WHAT TO DO:
The response must reproduce exactly every line of the material below holding the word "dimensions".

AVAILABLE DATA:
########################################

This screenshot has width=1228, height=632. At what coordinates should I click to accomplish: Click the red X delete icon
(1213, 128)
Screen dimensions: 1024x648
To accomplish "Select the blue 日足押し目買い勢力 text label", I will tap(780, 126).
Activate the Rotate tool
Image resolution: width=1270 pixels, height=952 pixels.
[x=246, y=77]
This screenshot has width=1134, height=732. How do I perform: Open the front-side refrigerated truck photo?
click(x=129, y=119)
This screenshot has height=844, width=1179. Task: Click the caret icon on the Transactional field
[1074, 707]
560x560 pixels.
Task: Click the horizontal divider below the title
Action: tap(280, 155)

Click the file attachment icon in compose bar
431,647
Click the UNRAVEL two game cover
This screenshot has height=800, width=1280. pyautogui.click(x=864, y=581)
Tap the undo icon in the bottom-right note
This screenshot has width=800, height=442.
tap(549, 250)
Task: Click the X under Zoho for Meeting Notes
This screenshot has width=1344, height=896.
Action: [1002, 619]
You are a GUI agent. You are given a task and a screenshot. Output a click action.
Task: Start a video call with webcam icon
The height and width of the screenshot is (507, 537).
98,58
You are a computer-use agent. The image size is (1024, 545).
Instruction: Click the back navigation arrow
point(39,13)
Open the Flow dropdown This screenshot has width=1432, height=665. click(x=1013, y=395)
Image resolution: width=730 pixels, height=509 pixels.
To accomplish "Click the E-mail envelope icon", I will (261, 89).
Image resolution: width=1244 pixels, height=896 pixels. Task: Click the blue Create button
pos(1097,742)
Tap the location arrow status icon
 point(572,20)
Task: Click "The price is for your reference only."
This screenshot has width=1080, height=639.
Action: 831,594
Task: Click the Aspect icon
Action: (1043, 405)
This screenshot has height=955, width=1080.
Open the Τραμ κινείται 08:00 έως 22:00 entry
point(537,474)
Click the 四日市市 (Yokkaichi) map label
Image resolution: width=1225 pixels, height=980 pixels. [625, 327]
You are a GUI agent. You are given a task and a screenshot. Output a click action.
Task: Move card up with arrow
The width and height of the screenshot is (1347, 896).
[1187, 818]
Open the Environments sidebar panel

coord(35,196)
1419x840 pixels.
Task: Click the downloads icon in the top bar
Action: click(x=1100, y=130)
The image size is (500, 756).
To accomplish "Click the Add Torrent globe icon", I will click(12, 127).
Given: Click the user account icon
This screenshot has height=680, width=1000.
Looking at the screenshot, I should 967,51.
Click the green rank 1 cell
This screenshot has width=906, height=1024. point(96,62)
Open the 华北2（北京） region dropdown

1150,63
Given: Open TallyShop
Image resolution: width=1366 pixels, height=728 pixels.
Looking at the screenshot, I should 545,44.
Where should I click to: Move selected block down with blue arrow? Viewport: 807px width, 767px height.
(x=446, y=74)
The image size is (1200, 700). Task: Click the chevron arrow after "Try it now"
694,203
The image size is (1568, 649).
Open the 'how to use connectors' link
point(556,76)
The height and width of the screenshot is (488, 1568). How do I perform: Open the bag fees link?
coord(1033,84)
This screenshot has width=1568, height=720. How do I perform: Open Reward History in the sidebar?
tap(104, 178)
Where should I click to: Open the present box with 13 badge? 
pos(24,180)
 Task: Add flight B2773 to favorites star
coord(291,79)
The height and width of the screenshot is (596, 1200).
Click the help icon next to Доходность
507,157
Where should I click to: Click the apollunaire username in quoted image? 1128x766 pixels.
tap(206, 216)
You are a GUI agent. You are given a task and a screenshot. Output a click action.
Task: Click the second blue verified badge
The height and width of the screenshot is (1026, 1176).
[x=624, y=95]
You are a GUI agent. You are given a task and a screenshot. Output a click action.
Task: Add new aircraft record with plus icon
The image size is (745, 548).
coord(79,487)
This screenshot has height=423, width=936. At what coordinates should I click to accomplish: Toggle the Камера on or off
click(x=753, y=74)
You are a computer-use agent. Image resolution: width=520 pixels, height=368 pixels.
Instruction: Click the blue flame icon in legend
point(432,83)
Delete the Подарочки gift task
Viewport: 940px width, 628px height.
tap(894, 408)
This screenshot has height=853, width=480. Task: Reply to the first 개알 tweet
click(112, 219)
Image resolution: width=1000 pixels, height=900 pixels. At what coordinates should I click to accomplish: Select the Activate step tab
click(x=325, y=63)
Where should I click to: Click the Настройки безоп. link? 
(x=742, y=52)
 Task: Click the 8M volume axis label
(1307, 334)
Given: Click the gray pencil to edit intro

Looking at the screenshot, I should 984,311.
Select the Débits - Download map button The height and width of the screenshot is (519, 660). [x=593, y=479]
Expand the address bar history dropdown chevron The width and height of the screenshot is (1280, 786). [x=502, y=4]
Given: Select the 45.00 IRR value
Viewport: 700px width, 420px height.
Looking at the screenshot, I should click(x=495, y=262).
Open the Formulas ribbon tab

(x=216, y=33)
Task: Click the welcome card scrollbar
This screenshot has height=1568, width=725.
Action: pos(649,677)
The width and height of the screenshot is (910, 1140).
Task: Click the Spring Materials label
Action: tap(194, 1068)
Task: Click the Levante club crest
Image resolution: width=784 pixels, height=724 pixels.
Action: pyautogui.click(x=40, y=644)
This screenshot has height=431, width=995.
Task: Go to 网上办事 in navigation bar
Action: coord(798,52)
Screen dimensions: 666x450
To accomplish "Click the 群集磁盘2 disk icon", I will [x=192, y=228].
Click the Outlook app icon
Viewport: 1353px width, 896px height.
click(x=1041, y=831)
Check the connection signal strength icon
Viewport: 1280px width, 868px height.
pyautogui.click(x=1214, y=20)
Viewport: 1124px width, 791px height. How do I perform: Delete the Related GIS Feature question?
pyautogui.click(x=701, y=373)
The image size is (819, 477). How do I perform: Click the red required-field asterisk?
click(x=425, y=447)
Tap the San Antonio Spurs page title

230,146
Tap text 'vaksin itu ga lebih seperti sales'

########################################

REPLY TO THE TASK:
Screen dimensions: 1024x648
Screen dimensions: 666x450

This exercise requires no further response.